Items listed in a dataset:
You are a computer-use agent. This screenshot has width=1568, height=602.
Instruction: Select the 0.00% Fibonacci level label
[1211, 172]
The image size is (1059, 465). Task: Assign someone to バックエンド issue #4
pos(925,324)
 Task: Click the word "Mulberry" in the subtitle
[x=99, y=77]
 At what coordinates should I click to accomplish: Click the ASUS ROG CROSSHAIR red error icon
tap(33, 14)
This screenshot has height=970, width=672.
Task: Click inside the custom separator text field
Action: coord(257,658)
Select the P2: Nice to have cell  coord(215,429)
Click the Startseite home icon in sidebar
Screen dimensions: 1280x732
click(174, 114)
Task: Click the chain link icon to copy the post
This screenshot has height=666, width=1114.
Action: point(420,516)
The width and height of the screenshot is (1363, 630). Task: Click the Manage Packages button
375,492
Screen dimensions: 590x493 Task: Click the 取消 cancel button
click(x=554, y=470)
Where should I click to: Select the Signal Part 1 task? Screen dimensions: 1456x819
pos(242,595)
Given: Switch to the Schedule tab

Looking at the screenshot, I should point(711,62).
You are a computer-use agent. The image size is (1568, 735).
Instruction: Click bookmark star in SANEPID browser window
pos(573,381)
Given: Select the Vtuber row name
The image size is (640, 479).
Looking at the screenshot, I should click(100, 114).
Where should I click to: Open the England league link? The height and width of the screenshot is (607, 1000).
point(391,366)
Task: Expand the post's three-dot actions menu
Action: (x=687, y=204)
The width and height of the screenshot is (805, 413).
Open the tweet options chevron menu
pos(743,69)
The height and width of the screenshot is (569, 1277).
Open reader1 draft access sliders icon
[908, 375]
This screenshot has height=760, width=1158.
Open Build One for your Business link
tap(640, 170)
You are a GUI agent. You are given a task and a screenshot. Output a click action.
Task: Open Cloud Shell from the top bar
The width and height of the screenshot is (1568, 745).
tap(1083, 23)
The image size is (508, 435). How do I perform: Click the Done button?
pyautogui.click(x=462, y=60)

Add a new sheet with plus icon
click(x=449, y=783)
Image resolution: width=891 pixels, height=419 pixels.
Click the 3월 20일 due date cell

**AIM OF THE EXERCISE**:
Look above for the line containing "The image size is (640, 479).". Output from there through the line containing "Task: Open Cloud Shell from the top bar", exactly and inclusively.

**SOLUTION FOR THIS EXERCISE**:
The image size is (640, 479).
Looking at the screenshot, I should click(100, 114).
Where should I click to: Open the England league link? The height and width of the screenshot is (607, 1000).
point(391,366)
Task: Expand the post's three-dot actions menu
Action: (x=687, y=204)
The width and height of the screenshot is (805, 413).
Open the tweet options chevron menu
pos(743,69)
The height and width of the screenshot is (569, 1277).
Open reader1 draft access sliders icon
[908, 375]
This screenshot has height=760, width=1158.
Open Build One for your Business link
tap(640, 170)
You are a GUI agent. You are given a task and a screenshot. Output a click action.
Task: Open Cloud Shell from the top bar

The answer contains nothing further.